Esse é especialmente o caso, dada a demanda decrescente por muitas das principais espécies de frutos do mar - além do salmão, que continua a prosperar no mercado dos EUA em particular - no Ocidente. De fato, como mostra o relatório, os valores das importações de frutos do mar dos EUA caíram 22,7% no primeiro semestre deste ano, enquanto na Europa caíram 3,2%, embora não insignificantes.
A demanda da China tem contrastado bastante, com um crescimento semelhante - mas mais extremo - ao experimentado nos EUA, durante e imediatamente após a Covid.
"A China tem sido um impulsionador da demanda nos últimos anos, especialmente nos últimos dois anos, quando suas importações de frutos do mar aumentaram 17,8% e 20,2%, respectivamente. As mudanças na China são boas para a demanda líquida em um momento em que há menos demanda dos EUA e da Europa. É provável que os EUA tenham uma demanda deprimida de frutos do mar por mais um ano, enquanto a economia europeia está fraca e a renda disponível está baixa, de modo que a queda na demanda pode durar mais de um ano", prevê Nikolik.
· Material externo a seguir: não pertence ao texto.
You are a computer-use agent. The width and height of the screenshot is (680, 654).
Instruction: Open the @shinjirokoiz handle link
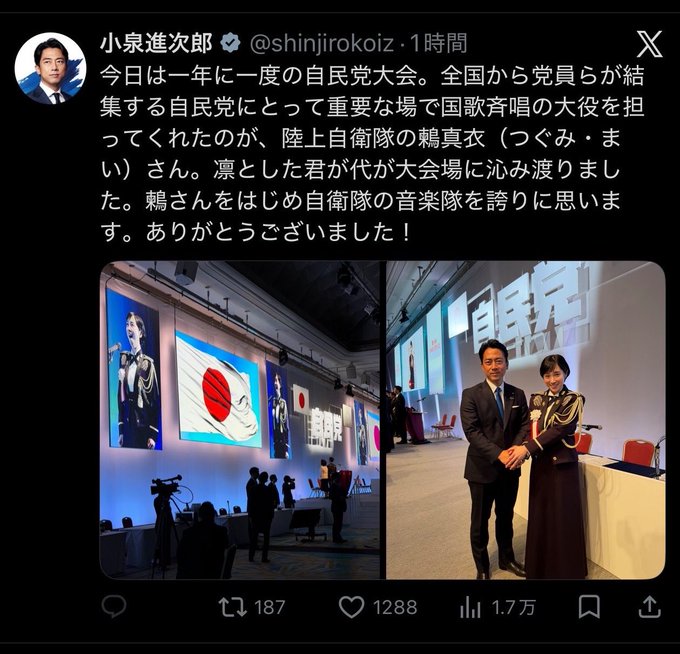tap(322, 44)
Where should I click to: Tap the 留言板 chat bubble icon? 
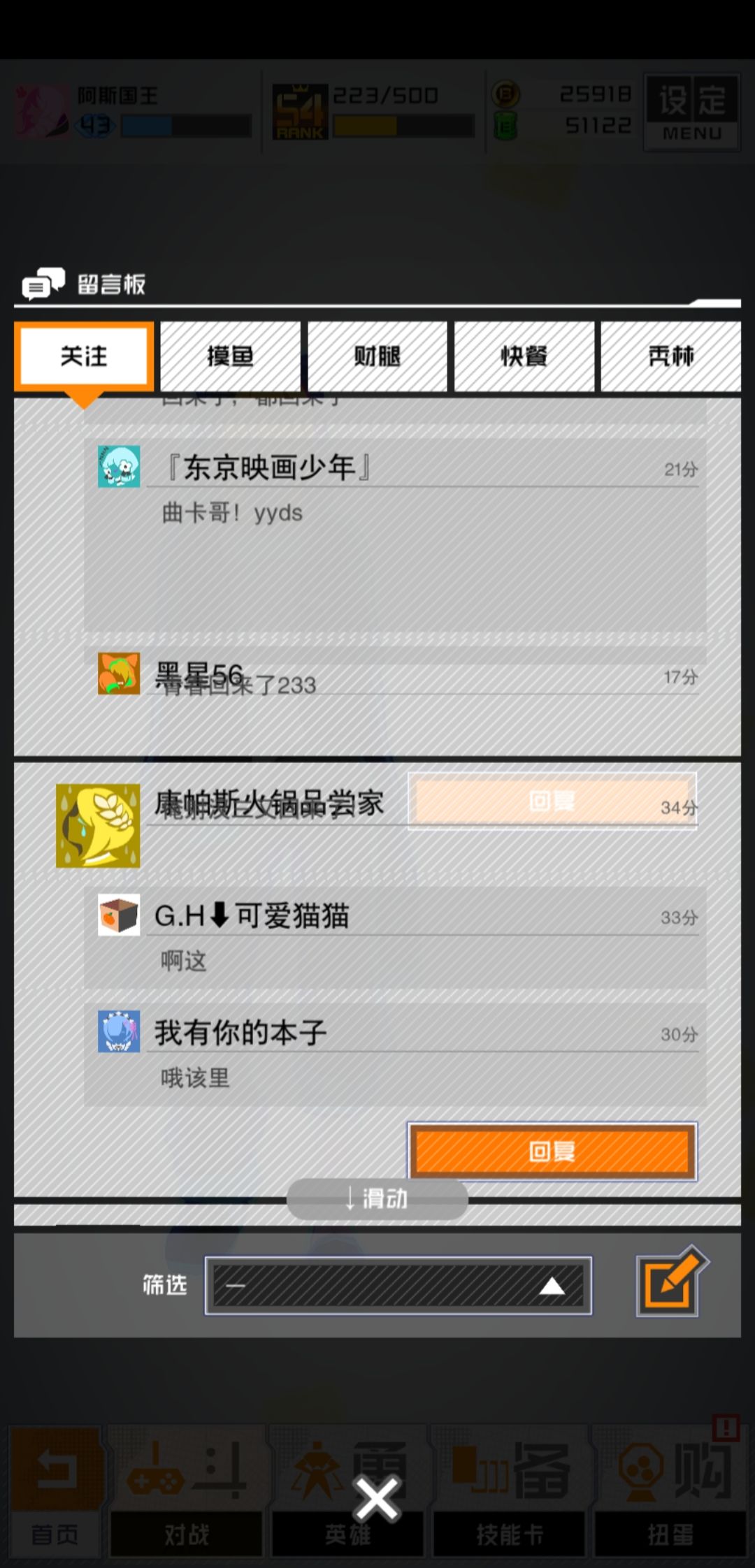coord(43,284)
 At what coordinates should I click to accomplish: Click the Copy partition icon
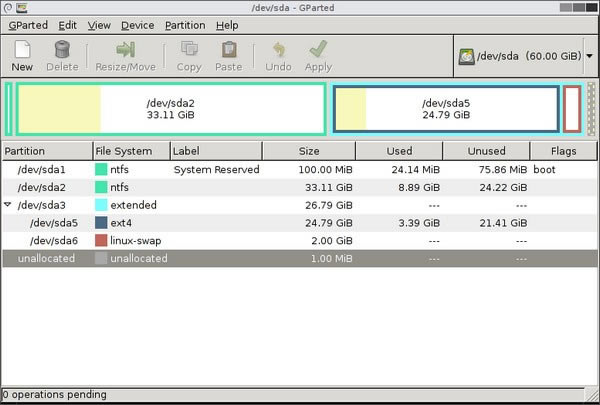pos(189,50)
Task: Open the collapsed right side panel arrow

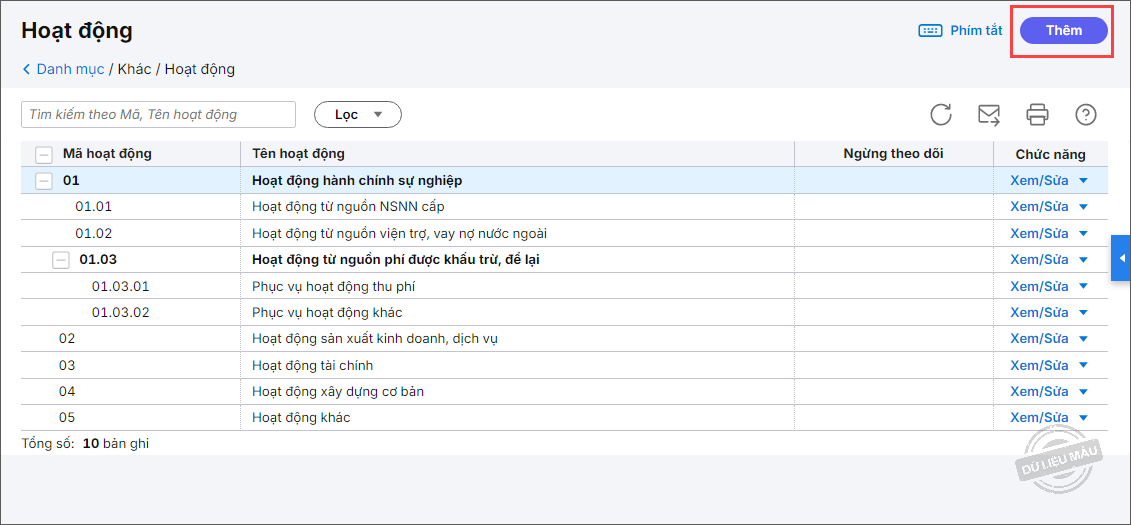Action: tap(1122, 258)
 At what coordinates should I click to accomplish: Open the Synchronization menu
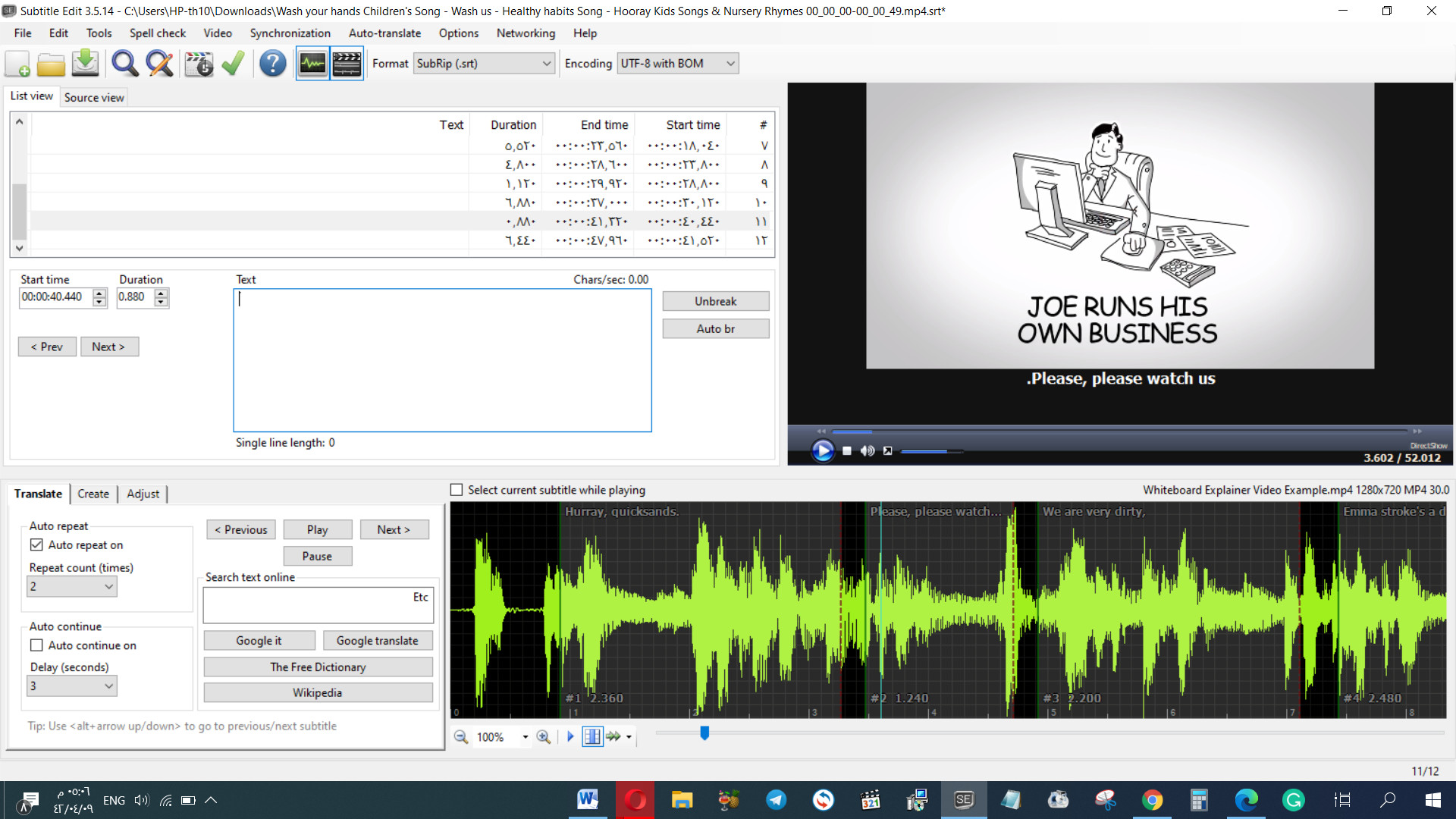[290, 33]
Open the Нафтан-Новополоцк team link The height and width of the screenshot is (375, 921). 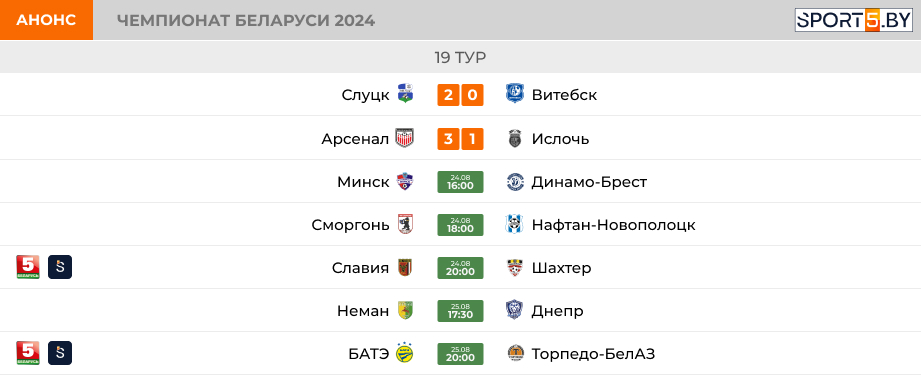point(613,225)
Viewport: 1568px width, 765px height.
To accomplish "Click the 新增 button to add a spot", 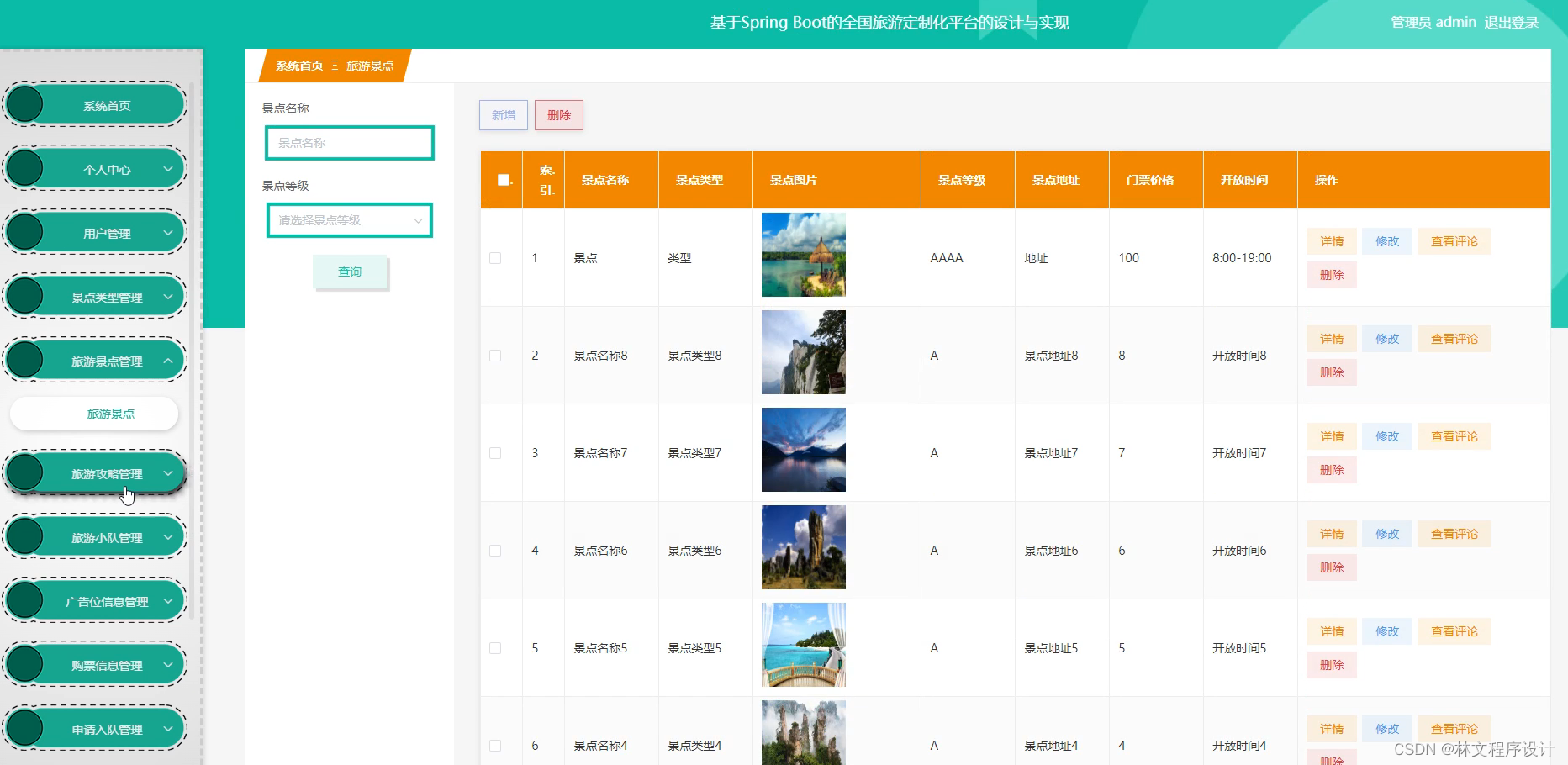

"E se o conflito no Oriente Médio se agravar, os custos de combustível aumentarão novamente, assim como estamos saindo de uma crise de energia. E outra crise de energia, combinada com as altas taxas de juros, fará com que 2024 e 2025 sejam realmente difíceis. Não é um momento fácil para vender frutos do mar para a Europa e os EUA", acrescenta.
Os principais beneficiários da redução das exportações da China são vários países latino-americanos. Como observa Nikolik, em 2022, Equador e Chile se juntaram ao Peru e à Argentina na lista dos 10 maiores exportadores.
"É normal que, quando um país com uma grande quantidade de pessoas começa a se concentrar em outros setores, os países com altos níveis de recursos naturais per capita assumam o controle. O Peru vende 80% de sua farinha de peixe para a China, e a Argentina tem uma grande dependência da China para seus camarões e algumas outras espécies", ressalta ele
No entanto, será interessante ver o impacto que a redução das exportações chinesas de frutos do mar terá sobre os países, incluindo grande parte da África subsaariana, que dependem da importação de tilápia chinesa barata.
Embora isso possa causar preocupações com a segurança alimentar, também pode ajudar a catalisar o crescimento necessário do incipiente setor de aquicultura da África - um setor que tem lutado para realizar seu potencial e um setor cujo crescimento será essencial para fornecer a nutrição necessária para a população em rápido crescimento do continente.